ZOBACZ WIDEO Sektor Gości 101. Spięcia z Adamem Małyszem? Rafał Marton miał na nie sposób
Słoweński szkoleniowiec z powodzeniem w ostatnich latach prowadził ojczystą reprezentację. Z narodową kadrą zakończył pracę po sezonie 2017/2018, kiedy - tak samo jak w przypadku Łukasza Kruczka - obie strony były już zmęczone współpracą. Wcześniej Goran Janus znakomicie przygotował do sezonu 2015/2016 Petera Prevca. Słoweniec zdominował Puchar Świata. Wygrał Kryształową Kulę z wielką przewagą, a po drodze triumfował również w Turnieju Czterech Skoczni i MŚ w lotach.
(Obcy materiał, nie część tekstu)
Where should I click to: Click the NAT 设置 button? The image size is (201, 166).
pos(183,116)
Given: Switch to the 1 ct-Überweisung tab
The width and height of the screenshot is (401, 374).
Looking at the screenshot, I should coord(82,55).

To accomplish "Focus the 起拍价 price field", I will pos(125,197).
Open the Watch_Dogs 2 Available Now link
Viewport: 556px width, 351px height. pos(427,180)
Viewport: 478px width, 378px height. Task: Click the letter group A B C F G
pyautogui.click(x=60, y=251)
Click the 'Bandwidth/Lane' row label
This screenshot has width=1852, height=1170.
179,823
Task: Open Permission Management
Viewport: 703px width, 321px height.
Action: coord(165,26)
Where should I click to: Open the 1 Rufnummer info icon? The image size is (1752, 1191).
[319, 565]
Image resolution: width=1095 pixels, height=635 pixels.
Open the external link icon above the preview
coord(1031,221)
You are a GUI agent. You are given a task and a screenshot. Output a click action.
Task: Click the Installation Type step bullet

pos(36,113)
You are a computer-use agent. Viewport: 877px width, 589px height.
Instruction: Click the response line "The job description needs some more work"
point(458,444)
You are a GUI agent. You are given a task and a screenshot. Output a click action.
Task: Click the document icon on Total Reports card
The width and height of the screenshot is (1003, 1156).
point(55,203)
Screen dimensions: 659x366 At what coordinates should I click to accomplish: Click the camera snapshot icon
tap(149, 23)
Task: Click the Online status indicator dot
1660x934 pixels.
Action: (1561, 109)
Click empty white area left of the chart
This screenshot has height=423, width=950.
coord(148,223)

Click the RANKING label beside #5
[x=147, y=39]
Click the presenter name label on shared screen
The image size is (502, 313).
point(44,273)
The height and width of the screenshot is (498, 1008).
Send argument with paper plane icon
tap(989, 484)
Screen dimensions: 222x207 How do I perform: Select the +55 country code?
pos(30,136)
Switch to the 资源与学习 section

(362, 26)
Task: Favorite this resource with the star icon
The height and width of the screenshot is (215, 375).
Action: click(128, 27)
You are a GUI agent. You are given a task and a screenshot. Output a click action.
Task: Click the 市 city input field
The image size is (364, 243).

Co prawda Austriak zrezygnował z dalszego prowadzenia reprezentacji Niemiec z uwagi na zbyt mało czasu spędzonego z rodziną. Trudno zatem zakładać, że wybrałby zatem pracę w Polsce i jeszcze większą rozłąkę z najbliższymi. Warto jednak przynajmniej podjąć rozmowy z Schusterem. To fachowiec najwyższej klasy. Można zaproponować Austriakowi przeniesienie się z rodziną - na czas jego pracy - do Polski. To w połączeniu z nowym wyzwaniem trenerskim, jakim byłoby prowadzenie Biało-Czerwonych, mogłoby przekonać Schustera do pracy nad Wisłą. Z pewnością pod względem finansowym PZN jest w stanie zaproponować taki kontrakt, który usatysfakcjonowałby doświadczonego szkoleniowca.